Eight master artisans from China visited six Chatham County artists in their rural studios to exchange ideas and learn about each other’s craft and culture. The tour was hosted by ChathamArts, the county arts council. The Chinese artists, who have been in Raleigh, North Carolina since April 1, are demonstrating their work at the Exploris museum through August 1, as part of a special exhibition from  the Science and Technology Museum of Beijing.

The Chinese master artists included Wang Min, a kitemaker who works in wood and cloth; Fu Jian, a paper maker; Li Hongsen, a calligrapher; Wu Chunyan, an embroiderer; Zou Liwen, a porcelain painter; Lang Zhili, who creates dough figurines; and two weavers, Sheng Derong and Yu Wenyu.

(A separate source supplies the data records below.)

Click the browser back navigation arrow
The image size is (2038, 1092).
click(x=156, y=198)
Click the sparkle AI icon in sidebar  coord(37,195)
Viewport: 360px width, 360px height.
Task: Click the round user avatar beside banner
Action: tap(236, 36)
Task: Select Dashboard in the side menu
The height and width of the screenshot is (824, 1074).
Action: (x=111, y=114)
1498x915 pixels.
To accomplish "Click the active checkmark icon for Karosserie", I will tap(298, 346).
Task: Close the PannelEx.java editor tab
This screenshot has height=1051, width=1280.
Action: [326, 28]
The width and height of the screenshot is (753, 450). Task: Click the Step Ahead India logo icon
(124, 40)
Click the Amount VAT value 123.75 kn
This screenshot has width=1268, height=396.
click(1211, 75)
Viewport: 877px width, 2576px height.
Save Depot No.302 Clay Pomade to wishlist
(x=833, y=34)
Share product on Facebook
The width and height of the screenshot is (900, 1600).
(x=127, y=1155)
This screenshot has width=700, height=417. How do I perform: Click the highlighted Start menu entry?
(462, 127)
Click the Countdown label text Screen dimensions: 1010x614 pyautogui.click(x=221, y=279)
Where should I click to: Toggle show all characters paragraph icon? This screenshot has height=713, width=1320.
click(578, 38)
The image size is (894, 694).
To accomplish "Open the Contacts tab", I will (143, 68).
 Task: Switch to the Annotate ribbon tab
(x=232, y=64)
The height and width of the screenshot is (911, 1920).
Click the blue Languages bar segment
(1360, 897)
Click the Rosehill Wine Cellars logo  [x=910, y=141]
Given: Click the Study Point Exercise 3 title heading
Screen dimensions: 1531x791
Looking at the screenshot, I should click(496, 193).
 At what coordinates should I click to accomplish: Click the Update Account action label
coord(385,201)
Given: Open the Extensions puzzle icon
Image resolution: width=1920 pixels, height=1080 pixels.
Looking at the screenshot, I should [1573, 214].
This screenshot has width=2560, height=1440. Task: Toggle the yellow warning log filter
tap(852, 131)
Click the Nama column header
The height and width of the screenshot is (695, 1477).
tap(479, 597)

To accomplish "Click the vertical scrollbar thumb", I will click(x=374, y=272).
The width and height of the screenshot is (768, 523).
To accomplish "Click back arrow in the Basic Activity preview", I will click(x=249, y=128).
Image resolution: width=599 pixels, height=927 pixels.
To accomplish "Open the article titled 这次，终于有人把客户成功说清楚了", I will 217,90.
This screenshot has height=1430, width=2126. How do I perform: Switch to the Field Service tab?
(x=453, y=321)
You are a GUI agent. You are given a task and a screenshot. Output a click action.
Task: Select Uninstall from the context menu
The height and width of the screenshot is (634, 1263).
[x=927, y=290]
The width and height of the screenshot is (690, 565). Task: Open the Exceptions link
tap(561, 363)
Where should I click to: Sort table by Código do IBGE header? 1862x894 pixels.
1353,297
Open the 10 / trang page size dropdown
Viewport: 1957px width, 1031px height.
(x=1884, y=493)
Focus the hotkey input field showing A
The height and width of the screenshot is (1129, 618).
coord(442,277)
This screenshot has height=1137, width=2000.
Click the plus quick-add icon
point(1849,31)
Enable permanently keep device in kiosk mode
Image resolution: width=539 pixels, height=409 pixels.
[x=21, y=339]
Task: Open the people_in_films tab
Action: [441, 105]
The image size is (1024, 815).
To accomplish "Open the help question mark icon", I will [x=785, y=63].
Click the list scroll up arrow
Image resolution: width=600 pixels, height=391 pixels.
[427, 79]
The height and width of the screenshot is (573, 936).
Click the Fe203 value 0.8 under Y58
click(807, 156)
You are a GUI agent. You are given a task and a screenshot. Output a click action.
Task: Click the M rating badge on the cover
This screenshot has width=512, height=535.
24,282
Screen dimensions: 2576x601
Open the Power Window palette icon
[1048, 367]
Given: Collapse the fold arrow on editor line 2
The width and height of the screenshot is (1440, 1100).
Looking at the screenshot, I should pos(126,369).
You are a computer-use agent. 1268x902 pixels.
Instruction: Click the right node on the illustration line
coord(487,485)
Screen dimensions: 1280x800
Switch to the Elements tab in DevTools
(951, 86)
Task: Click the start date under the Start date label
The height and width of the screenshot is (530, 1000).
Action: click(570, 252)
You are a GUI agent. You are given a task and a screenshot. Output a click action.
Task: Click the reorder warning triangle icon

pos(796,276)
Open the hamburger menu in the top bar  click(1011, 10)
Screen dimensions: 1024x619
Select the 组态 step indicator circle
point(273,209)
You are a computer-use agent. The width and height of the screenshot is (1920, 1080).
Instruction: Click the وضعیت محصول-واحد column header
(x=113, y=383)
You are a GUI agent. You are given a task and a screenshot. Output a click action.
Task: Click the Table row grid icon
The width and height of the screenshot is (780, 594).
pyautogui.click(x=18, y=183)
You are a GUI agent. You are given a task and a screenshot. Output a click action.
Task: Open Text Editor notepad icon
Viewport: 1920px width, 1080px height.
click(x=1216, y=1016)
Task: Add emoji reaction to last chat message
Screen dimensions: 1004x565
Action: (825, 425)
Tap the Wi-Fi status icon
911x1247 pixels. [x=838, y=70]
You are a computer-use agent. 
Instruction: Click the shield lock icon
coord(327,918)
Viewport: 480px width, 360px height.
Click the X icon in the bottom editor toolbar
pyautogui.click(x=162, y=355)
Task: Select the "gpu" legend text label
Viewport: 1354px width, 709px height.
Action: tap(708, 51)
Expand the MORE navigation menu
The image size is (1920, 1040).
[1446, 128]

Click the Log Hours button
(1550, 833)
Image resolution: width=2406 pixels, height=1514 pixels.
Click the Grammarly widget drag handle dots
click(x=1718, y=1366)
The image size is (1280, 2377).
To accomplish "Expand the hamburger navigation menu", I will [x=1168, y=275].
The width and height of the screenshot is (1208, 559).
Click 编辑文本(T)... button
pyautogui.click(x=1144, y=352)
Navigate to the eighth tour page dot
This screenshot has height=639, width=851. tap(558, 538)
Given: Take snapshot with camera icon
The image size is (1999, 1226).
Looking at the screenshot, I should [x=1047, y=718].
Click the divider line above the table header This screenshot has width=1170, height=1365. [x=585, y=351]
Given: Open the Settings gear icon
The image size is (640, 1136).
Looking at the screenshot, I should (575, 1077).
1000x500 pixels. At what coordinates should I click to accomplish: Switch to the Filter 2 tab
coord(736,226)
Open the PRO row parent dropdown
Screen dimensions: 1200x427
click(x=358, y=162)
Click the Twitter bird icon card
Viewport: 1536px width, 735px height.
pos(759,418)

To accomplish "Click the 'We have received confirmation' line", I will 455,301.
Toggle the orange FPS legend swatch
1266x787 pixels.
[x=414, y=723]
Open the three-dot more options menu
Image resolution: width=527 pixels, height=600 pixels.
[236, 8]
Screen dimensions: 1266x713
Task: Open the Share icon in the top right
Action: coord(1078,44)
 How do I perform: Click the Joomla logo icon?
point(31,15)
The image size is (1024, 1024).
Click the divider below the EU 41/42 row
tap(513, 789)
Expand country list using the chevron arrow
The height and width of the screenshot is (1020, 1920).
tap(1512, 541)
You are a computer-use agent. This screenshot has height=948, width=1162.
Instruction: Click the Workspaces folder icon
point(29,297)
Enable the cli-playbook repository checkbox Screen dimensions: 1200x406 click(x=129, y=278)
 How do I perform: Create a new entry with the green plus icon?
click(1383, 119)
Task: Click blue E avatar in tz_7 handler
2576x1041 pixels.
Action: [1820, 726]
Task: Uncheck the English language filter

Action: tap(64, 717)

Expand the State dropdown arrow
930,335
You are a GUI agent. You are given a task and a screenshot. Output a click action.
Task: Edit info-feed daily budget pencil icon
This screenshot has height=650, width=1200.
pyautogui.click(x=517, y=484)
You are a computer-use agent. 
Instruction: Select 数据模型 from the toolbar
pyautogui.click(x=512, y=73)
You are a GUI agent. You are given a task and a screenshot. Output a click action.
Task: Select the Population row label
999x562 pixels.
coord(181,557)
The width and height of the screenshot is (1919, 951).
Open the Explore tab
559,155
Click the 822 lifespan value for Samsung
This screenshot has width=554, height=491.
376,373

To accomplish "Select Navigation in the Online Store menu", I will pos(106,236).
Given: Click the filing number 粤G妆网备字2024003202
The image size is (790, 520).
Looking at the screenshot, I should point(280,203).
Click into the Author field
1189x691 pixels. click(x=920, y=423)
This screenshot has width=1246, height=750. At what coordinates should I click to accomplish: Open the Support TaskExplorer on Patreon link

Chatham Arts President Efrain Ramirez and Executive Director Mary Simpson, escorted the visitors and their interpreter to six studios. First stop on the artists’ exchange tour was the Chatham Arts gallery in downtown Pittsboro, where the Chinese visitors viewed paintings, photography, jewelry, wood works, metal craft, and textile creations by a variety of local artists, and learned about the non-profit arts council. In the morning, the group visited three artists in northern Chatham: metal sculptor Tamera Mulanix, fabric artist Mary Lucas and potter Rusty Sieck. The visitors will have lunch in Fearrington Village at the home and studio of painter Joan Sommers, who specializes in oil, acrylic and sumi painting and has lived in Asia. After lunch the group met the “Forrest Dwellers”.The tour ended with a visit to Siglinda Scarpa, an internationally known clay artist from Italy, at her Goathouse Gallery and farm north of Pittsboro.

  Artists and ChathamArts Executive Director, Mary Simpson, are shown here with Forrest's Neandertoad -- A Stone Age Amphibian.

Forrest greatly enjoyed sharing ideas with his Chinese colleagues. This from the Chapel Hill Herald Sun: "No matter the artists, in China or the United States, they are very honest to their art," Zhou said. "They like nature so their work has some connection to nature." "What an incredible opportunity to meet artists from a different culture," said Greenslade, a Chatham County arts council board member in charge of public relations. "They were so fascinated in how things were made," he said. But Greenslade added that he did have some doubts as to whether the "whacky" names he gives his creatures could be translated. "But something doesn't need translating -- the love for art and the love for nature."